1. Casual Male (Nasdaq: CMRG)
I've been tracking this retailer for about five years because it dominates a niche of retail and had been underperforming relative to its potential. In other words, the stock had room for improvement. In the ensuing five years, the weak economy has kept this from becoming a great investment, but management has done a great job of improving all aspects of the retail operation, setting the stage for real gains when spending finally turns up.
Just-released results tell the tale for this purveyor of extra-large menswear (known as "big and tall" in the retail trade). In the second quarter of the year, same-store sales rose roughly 5% from a year-ago, largely due to price increases. Management now keeps each store stocked with 15% less inventory than a few years ago. It's easier to put through price increases when you manage inventory well, since there is less need to mark down slow-selling goods. The lack of stale inventory meant gross margins were able to expand to 48.3% in the quarter. This is the highest expansion rate in 10 years, and well above the 42% to 44% gross margins seen in 2007 through 2009. You usually only see such a big jump when times are good and consumers are spending freely, so this current gross-margin gain portends well for when the economy is stronger.

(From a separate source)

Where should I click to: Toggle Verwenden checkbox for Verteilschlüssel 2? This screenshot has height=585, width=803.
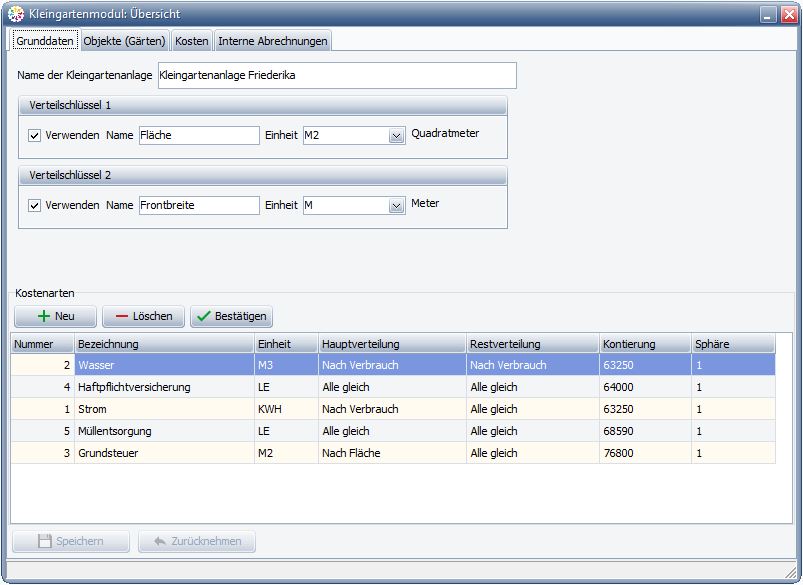click(x=35, y=205)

Rising sales and firming margins helped net income to rise 17% in the second quarter of 2011 compared with a year ago, and management expects full-year profits to rise by a commensurate amount.
But the lousy stock market is a key reason why this stock has fallen more than 30% from the 52-week high -- despite a big jump on Thursday, Aug. 18, which put the stock back to about $4. It now trades for just five times cash flow and nine times projected earnings per share (EPS). It's important to focus on the fact that these metrics are being generated in a brutal economic environment. Look ahead to better days, and the stock would trade for closer to three or four times "normalized" cash flow and five times normalized .

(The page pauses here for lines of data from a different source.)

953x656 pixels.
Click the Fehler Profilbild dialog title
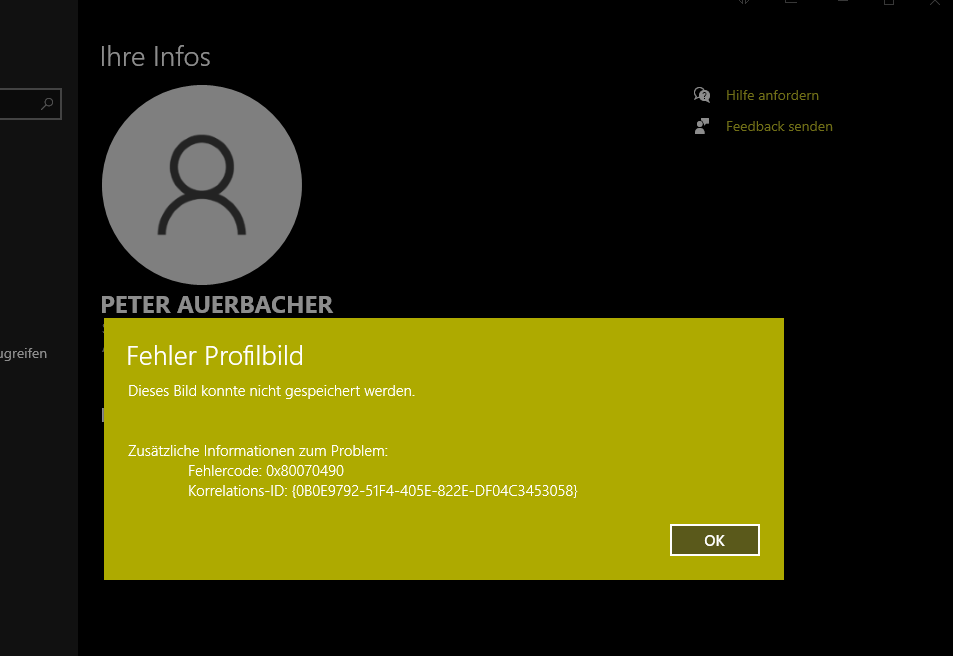(x=214, y=356)
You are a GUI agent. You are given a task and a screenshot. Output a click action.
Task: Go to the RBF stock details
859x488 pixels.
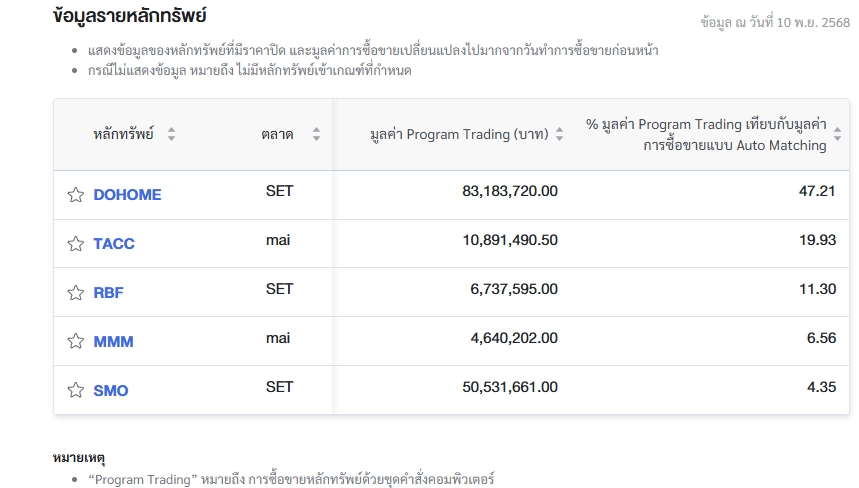click(108, 293)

2. Christopher & Banks (NYSE: CBK)
This provider of women's apparel strayed from its tried-and-true merchandising approach during the past few years and paid the price for it. Edgy fashions failed to resonate with its fairly conservative customer base, so sales have steadily fallen from $561 million in fiscal (March) 2008 to $448 million in fiscal 2011. Christopher Banks routinely earned $0.75-$1.00 a share each year in the past decade, but hasn't made a dime since fiscal 2008.
This is why it was such a surprise when the retailer delivered an unexpected profit in the fiscal first-quarter results on June 30, even after analysts had expected a loss. A revamped line of clothes got the credit and management noted foot traffic is starting to rebuild at its stores.
Shares shot up 14% to $6.43 the day after results were released, but the subsequent market rout has erased those gains, pushing the stock down to a two-year low of $4.52 and well below the $30 mark reached back in 2006. The key question is whether the fiscal first quarter was a fluke. Management appears to understand the importance of sticking with what the customer wants: "We remain extremely focused on evolving our merchandising strategy to update our assortment to better align with our customers' tastes, which will be fully reflected in our fall deliveries," noted CEO Larry Barenbaum in a press release.
3. Rent-A-Center (Nasdaq: RCII)
Even healthy retailers are getting little credit right now. This company, which rents furniture and appliances to lower-income consumers (giving them an to buy), has been putting up steady financial results. Free cash flow has ranged from $100 million to $300 million in each of the past 10 years -- a true "rain or shine" business model.
The top line has been less inspiring: sales peaked at $2.9 billion in 2007 and have been slipping modestly. To restore growth, management is pursuing a pair of initiatives. First Rent-A-Center is moving into Canada and Mexico, with a combined 33 stores thus far, and plans to double or triple the store count in a year or two. Second, other retailers are starting to house Rent-A-Center kiosks within their own stores (known as RAC Acceptance). There were roughly 350 of these stores-within-stores at the end of last year. This figure is on track to exceed 700 by the end of this year.
These expansion efforts are crimping profits since management has to invest in inventory and marketing. As a result, 2011 profits are likely to be flat at around $2.85 a share, before an expected 15% jump to $3.25 in 2012. Shares trade for just 6.5 times this projected 2012 figure. While shares remain in a funk, Rent-A-Center is buying back stock while supporting a dividend that now sports a 2.6% yield.
Action to Take --> All three of these retailers are trading poorly even though their underlying businesses are on the mend. This makes a perfect combination for value investors -- bargain prices and huge upside potential (up to 100% for one of them). When the market stabilizes, all three look poised to make up much of the ground they've lost in recent weeks.